== Activity ==
Return every one of the items below word for word, with nothing added, dropped, or changed.

== Dataset excerpts ==
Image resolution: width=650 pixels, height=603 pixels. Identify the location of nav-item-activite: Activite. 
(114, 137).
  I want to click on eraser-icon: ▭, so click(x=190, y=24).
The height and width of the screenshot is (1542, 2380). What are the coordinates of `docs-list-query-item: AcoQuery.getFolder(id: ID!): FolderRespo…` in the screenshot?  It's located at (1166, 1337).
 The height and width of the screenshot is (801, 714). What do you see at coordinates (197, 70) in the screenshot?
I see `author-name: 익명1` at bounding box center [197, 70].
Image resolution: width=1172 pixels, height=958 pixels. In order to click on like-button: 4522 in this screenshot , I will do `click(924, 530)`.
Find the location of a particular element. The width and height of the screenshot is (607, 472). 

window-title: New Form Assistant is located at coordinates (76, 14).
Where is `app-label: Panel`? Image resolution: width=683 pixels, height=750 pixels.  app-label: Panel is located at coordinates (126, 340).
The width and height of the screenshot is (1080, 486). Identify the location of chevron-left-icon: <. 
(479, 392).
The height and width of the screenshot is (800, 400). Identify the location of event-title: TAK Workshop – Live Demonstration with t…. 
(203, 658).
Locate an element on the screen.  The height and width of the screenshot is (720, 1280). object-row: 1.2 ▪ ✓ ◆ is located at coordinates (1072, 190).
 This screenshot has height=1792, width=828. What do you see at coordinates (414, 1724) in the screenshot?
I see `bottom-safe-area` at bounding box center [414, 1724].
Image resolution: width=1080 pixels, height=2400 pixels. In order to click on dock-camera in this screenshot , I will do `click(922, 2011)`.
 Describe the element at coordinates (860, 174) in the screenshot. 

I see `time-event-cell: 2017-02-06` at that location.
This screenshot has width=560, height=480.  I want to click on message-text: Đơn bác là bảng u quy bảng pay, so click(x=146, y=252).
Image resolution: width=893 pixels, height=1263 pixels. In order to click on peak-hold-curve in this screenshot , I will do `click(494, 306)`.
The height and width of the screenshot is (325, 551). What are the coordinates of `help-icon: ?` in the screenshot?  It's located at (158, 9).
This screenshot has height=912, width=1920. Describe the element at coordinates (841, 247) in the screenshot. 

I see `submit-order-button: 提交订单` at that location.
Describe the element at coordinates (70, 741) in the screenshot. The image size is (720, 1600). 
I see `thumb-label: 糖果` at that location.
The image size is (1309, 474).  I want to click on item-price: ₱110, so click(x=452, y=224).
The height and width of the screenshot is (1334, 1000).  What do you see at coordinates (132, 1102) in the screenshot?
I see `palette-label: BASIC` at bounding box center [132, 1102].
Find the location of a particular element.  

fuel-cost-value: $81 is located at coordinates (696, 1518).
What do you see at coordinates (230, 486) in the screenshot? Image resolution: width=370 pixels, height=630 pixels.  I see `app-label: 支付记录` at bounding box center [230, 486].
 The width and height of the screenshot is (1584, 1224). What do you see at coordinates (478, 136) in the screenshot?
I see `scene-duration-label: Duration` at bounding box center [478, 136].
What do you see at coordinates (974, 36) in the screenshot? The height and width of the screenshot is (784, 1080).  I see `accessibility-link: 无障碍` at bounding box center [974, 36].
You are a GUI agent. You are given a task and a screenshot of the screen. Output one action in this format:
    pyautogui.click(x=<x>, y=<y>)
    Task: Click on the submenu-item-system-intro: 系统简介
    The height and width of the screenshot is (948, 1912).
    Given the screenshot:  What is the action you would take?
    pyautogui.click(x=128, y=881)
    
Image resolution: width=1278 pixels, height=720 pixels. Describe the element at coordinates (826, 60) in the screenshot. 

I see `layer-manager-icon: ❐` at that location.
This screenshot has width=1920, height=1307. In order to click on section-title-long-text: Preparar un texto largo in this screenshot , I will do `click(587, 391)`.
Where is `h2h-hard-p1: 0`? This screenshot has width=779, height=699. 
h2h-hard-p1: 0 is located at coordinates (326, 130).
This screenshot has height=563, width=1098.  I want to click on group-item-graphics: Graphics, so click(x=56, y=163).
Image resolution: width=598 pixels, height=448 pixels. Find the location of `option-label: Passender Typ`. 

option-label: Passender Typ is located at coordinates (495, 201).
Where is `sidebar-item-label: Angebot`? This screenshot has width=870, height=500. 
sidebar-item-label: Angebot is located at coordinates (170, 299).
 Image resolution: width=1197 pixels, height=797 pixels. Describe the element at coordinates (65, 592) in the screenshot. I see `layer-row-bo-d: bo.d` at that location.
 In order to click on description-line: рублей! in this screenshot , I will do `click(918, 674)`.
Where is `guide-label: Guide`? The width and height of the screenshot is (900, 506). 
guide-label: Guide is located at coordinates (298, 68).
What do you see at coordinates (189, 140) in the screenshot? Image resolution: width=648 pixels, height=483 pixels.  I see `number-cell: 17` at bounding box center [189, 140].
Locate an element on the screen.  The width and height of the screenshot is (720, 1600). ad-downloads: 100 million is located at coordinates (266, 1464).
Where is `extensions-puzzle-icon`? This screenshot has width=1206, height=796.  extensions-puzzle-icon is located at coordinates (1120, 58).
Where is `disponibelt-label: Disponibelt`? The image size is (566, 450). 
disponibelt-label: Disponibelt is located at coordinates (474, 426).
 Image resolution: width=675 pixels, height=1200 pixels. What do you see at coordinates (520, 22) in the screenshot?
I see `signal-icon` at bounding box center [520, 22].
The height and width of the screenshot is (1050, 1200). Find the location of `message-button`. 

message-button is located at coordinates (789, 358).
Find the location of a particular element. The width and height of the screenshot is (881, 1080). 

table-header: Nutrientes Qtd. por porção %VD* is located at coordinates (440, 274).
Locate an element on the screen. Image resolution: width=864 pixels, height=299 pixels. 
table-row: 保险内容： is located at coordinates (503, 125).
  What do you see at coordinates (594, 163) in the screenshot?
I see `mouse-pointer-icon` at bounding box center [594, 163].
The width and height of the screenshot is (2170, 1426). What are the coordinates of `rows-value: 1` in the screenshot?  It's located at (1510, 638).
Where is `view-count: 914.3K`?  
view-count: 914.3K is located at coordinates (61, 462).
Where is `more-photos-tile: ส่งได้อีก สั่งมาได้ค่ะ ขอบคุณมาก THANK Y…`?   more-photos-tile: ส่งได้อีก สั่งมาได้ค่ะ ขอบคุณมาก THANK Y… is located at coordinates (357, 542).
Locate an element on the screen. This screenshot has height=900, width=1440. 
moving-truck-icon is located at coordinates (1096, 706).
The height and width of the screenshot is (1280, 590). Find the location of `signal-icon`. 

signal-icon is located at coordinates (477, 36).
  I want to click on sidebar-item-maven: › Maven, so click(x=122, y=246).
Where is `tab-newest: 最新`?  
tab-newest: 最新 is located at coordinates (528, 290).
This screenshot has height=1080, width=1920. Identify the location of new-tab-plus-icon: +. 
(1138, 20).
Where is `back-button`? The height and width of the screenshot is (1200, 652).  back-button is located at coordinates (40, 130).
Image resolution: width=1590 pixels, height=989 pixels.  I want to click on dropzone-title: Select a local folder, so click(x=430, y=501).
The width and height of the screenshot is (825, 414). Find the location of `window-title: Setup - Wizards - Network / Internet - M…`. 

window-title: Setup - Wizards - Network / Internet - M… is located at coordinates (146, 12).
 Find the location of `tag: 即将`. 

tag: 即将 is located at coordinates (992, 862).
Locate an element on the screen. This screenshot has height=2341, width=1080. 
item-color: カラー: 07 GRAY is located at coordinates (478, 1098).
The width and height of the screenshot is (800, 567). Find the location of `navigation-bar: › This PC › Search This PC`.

== Solution to this exercise ==
Image resolution: width=650 pixels, height=603 pixels. Identify the location of nav-item-activite: Activite. 
(114, 137).
  I want to click on eraser-icon: ▭, so click(x=190, y=24).
The height and width of the screenshot is (1542, 2380). What are the coordinates of `docs-list-query-item: AcoQuery.getFolder(id: ID!): FolderRespo…` in the screenshot?  It's located at (1166, 1337).
 The height and width of the screenshot is (801, 714). What do you see at coordinates (197, 70) in the screenshot?
I see `author-name: 익명1` at bounding box center [197, 70].
Image resolution: width=1172 pixels, height=958 pixels. In order to click on like-button: 4522 in this screenshot , I will do `click(924, 530)`.
Find the location of a particular element. The width and height of the screenshot is (607, 472). 

window-title: New Form Assistant is located at coordinates (76, 14).
Where is `app-label: Panel`? Image resolution: width=683 pixels, height=750 pixels.  app-label: Panel is located at coordinates (126, 340).
The width and height of the screenshot is (1080, 486). Identify the location of chevron-left-icon: <. 
(479, 392).
The height and width of the screenshot is (800, 400). Identify the location of event-title: TAK Workshop – Live Demonstration with t…. 
(203, 658).
Locate an element on the screen.  The height and width of the screenshot is (720, 1280). object-row: 1.2 ▪ ✓ ◆ is located at coordinates (1072, 190).
 This screenshot has height=1792, width=828. What do you see at coordinates (414, 1724) in the screenshot?
I see `bottom-safe-area` at bounding box center [414, 1724].
Image resolution: width=1080 pixels, height=2400 pixels. In order to click on dock-camera in this screenshot , I will do `click(922, 2011)`.
 Describe the element at coordinates (860, 174) in the screenshot. 

I see `time-event-cell: 2017-02-06` at that location.
This screenshot has width=560, height=480.  I want to click on message-text: Đơn bác là bảng u quy bảng pay, so click(x=146, y=252).
Image resolution: width=893 pixels, height=1263 pixels. In order to click on peak-hold-curve in this screenshot , I will do `click(494, 306)`.
The height and width of the screenshot is (325, 551). What are the coordinates of `help-icon: ?` in the screenshot?  It's located at (158, 9).
This screenshot has height=912, width=1920. Describe the element at coordinates (841, 247) in the screenshot. 

I see `submit-order-button: 提交订单` at that location.
Describe the element at coordinates (70, 741) in the screenshot. The image size is (720, 1600). 
I see `thumb-label: 糖果` at that location.
The image size is (1309, 474).  I want to click on item-price: ₱110, so click(x=452, y=224).
The height and width of the screenshot is (1334, 1000).  What do you see at coordinates (132, 1102) in the screenshot?
I see `palette-label: BASIC` at bounding box center [132, 1102].
Find the location of a particular element.  

fuel-cost-value: $81 is located at coordinates (696, 1518).
What do you see at coordinates (230, 486) in the screenshot? Image resolution: width=370 pixels, height=630 pixels.  I see `app-label: 支付记录` at bounding box center [230, 486].
 The width and height of the screenshot is (1584, 1224). What do you see at coordinates (478, 136) in the screenshot?
I see `scene-duration-label: Duration` at bounding box center [478, 136].
What do you see at coordinates (974, 36) in the screenshot? The height and width of the screenshot is (784, 1080).  I see `accessibility-link: 无障碍` at bounding box center [974, 36].
You are a GUI agent. You are given a task and a screenshot of the screen. Output one action in this format:
    pyautogui.click(x=<x>, y=<y>)
    Task: Click on the submenu-item-system-intro: 系统简介
    The height and width of the screenshot is (948, 1912).
    Given the screenshot:  What is the action you would take?
    pyautogui.click(x=128, y=881)
    
Image resolution: width=1278 pixels, height=720 pixels. Describe the element at coordinates (826, 60) in the screenshot. 

I see `layer-manager-icon: ❐` at that location.
This screenshot has width=1920, height=1307. In order to click on section-title-long-text: Preparar un texto largo in this screenshot , I will do `click(587, 391)`.
Where is `h2h-hard-p1: 0`? This screenshot has width=779, height=699. 
h2h-hard-p1: 0 is located at coordinates (326, 130).
This screenshot has height=563, width=1098.  I want to click on group-item-graphics: Graphics, so click(x=56, y=163).
Image resolution: width=598 pixels, height=448 pixels. Find the location of `option-label: Passender Typ`. 

option-label: Passender Typ is located at coordinates (495, 201).
Where is `sidebar-item-label: Angebot`? This screenshot has width=870, height=500. 
sidebar-item-label: Angebot is located at coordinates (170, 299).
 Image resolution: width=1197 pixels, height=797 pixels. Describe the element at coordinates (65, 592) in the screenshot. I see `layer-row-bo-d: bo.d` at that location.
 In order to click on description-line: рублей! in this screenshot , I will do `click(918, 674)`.
Where is `guide-label: Guide`? The width and height of the screenshot is (900, 506). 
guide-label: Guide is located at coordinates (298, 68).
What do you see at coordinates (189, 140) in the screenshot? Image resolution: width=648 pixels, height=483 pixels.  I see `number-cell: 17` at bounding box center [189, 140].
Locate an element on the screen.  The width and height of the screenshot is (720, 1600). ad-downloads: 100 million is located at coordinates (266, 1464).
Where is `extensions-puzzle-icon`? This screenshot has width=1206, height=796.  extensions-puzzle-icon is located at coordinates (1120, 58).
Where is `disponibelt-label: Disponibelt`? The image size is (566, 450). 
disponibelt-label: Disponibelt is located at coordinates (474, 426).
 Image resolution: width=675 pixels, height=1200 pixels. What do you see at coordinates (520, 22) in the screenshot?
I see `signal-icon` at bounding box center [520, 22].
The height and width of the screenshot is (1050, 1200). Find the location of `message-button`. 

message-button is located at coordinates (789, 358).
Find the location of a particular element. The width and height of the screenshot is (881, 1080). 

table-header: Nutrientes Qtd. por porção %VD* is located at coordinates (440, 274).
Locate an element on the screen. Image resolution: width=864 pixels, height=299 pixels. 
table-row: 保险内容： is located at coordinates (503, 125).
  What do you see at coordinates (594, 163) in the screenshot?
I see `mouse-pointer-icon` at bounding box center [594, 163].
The width and height of the screenshot is (2170, 1426). What are the coordinates of `rows-value: 1` in the screenshot?  It's located at (1510, 638).
Where is `view-count: 914.3K`?  
view-count: 914.3K is located at coordinates (61, 462).
Where is `more-photos-tile: ส่งได้อีก สั่งมาได้ค่ะ ขอบคุณมาก THANK Y…`?   more-photos-tile: ส่งได้อีก สั่งมาได้ค่ะ ขอบคุณมาก THANK Y… is located at coordinates (357, 542).
Locate an element on the screen. This screenshot has height=900, width=1440. 
moving-truck-icon is located at coordinates (1096, 706).
The height and width of the screenshot is (1280, 590). Find the location of `signal-icon`. 

signal-icon is located at coordinates (477, 36).
  I want to click on sidebar-item-maven: › Maven, so click(x=122, y=246).
Where is `tab-newest: 最新`?  
tab-newest: 最新 is located at coordinates (528, 290).
This screenshot has height=1080, width=1920. Identify the location of new-tab-plus-icon: +. 
(1138, 20).
Where is `back-button`? The height and width of the screenshot is (1200, 652).  back-button is located at coordinates (40, 130).
Image resolution: width=1590 pixels, height=989 pixels.  I want to click on dropzone-title: Select a local folder, so click(x=430, y=501).
The width and height of the screenshot is (825, 414). Find the location of `window-title: Setup - Wizards - Network / Internet - M…`. 

window-title: Setup - Wizards - Network / Internet - M… is located at coordinates (146, 12).
 Find the location of `tag: 即将`. 

tag: 即将 is located at coordinates (992, 862).
Locate an element on the screen. This screenshot has height=2341, width=1080. 
item-color: カラー: 07 GRAY is located at coordinates (478, 1098).
The width and height of the screenshot is (800, 567). Find the location of `navigation-bar: › This PC › Search This PC`.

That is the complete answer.